I let go. My flesh is like taffy, I have almost no bones, and I watch as what used to be my feet pull free from my body and start to slowly crawl toward Jason’s. I can still feel them. They are still me. I feel the cold marble slide underneath my skin, my meal inching closer. Jason sees them too, I can tell he’s fighting the paralysis. His feet have started twitching, he’s worked his mouth into a silent scream. His fists slowly pry open and he drops whatever he was clenching so he can tug pathetically at his pants, trying to pull his legs back an inch or two. I watch this futility in amazement. I check my watch.
Only fifteen seconds. Each one feels so long, permanent even, but I realize now they are all marked for death, dying one at a time for me. And I know I can make it.
I pull the metal trash bin over, lift with all the strength I have. Any bones left in my arms strain, fracture, but I get it over my head and then bring it down as hard as I can onto the crawling growths. The pain explodes, the growths hiss and buck. I lift the bin back up, see them writhing, bruised and splitting. I bring it down again. Then again. Then again, until the explosions of pain blend together into a white noise, until the white noise has faded into the background, until the metal can is coated with all that’s left of my feet, until my arms are dead and I realize the timer on my watch is beeping, that it’s been beeping for almost six minutes.
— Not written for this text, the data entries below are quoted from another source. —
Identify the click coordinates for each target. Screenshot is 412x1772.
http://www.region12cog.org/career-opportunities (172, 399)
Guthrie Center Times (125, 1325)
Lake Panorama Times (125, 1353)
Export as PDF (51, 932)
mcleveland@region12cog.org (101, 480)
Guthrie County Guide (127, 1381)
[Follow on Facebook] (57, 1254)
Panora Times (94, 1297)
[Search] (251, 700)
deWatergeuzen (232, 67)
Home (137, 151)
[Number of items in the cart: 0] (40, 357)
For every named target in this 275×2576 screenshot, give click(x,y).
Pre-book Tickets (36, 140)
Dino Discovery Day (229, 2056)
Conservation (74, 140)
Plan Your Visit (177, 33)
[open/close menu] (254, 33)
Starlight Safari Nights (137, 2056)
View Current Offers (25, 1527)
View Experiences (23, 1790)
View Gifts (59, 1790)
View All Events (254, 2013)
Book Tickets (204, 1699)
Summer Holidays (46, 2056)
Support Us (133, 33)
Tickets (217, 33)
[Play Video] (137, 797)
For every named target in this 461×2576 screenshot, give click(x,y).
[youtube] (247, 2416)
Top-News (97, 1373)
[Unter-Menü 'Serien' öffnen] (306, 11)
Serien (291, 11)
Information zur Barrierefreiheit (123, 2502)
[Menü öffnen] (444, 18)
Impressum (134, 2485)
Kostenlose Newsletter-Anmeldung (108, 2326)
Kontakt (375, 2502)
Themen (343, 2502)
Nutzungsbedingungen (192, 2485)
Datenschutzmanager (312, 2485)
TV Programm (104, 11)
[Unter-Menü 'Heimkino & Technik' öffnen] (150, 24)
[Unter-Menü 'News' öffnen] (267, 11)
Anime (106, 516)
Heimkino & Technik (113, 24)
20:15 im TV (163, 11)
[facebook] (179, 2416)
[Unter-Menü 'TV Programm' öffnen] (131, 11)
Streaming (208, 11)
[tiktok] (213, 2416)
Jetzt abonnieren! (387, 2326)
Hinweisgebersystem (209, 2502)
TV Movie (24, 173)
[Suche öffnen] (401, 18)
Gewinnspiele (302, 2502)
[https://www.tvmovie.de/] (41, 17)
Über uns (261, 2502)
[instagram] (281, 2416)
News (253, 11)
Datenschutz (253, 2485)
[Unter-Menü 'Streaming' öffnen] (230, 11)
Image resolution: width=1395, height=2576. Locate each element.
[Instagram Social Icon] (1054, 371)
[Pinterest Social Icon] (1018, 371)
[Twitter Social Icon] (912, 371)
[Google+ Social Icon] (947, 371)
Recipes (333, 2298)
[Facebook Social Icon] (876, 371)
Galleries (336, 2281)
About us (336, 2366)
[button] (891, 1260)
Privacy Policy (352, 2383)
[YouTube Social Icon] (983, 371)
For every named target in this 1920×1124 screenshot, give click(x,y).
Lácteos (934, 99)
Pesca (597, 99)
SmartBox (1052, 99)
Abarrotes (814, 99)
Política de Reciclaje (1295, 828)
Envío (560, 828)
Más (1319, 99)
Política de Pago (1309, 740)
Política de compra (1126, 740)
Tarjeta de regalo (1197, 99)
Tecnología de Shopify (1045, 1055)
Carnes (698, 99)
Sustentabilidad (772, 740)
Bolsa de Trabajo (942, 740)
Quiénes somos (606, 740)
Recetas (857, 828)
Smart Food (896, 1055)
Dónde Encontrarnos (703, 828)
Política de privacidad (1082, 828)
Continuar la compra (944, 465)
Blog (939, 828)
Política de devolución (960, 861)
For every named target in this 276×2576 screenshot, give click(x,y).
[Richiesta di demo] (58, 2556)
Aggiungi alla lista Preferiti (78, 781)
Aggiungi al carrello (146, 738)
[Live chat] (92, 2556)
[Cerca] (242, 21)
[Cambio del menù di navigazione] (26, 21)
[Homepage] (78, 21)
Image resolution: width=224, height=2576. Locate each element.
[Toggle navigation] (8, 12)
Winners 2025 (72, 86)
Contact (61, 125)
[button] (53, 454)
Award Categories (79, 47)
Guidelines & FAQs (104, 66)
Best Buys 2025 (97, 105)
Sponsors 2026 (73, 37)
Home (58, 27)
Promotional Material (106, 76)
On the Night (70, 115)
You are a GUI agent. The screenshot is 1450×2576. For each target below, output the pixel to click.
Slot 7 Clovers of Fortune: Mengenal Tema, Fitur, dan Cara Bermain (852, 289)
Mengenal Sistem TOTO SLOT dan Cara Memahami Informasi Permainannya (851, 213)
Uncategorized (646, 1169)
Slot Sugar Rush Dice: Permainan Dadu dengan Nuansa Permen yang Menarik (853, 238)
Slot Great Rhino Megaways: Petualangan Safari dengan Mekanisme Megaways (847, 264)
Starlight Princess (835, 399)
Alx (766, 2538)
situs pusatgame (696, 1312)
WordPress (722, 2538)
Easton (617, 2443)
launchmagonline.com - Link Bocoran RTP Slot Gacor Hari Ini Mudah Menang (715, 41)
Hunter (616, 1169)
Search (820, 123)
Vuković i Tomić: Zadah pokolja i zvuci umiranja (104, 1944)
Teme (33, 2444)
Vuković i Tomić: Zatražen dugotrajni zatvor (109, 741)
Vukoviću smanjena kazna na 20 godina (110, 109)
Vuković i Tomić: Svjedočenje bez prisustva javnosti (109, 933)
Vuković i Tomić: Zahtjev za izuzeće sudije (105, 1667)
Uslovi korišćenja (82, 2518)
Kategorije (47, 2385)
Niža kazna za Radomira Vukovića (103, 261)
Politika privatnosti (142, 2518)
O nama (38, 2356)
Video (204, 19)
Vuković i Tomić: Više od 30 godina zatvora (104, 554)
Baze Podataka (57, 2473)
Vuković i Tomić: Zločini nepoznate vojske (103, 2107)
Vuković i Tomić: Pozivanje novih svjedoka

I let the bloody bin slip from my hands and slump back against the wall. I look up at Jason, and see him mouthing the words “thank you”. I smile, tap the beeping watch, mouth it back. I hear another sound now, too. Distant sirens, paramedics storming the castle. It will take them a while to find us, they’ll be busy with the others, but that’s fine. I know we can do another three minutes if we need to.
I look Jason over again, making sure he’s really okay, seeing him as more than just heat now, more than just salt and calories. I see his haircut, his suit color, the pastry flakes on his shirt from eating breakfast in the car. His spider-man tie. His magic-marker stained sleeve. His wedding ring.
And the half-smoked cigarette that’s fallen from his hand and rolled against his soft, delicious feet.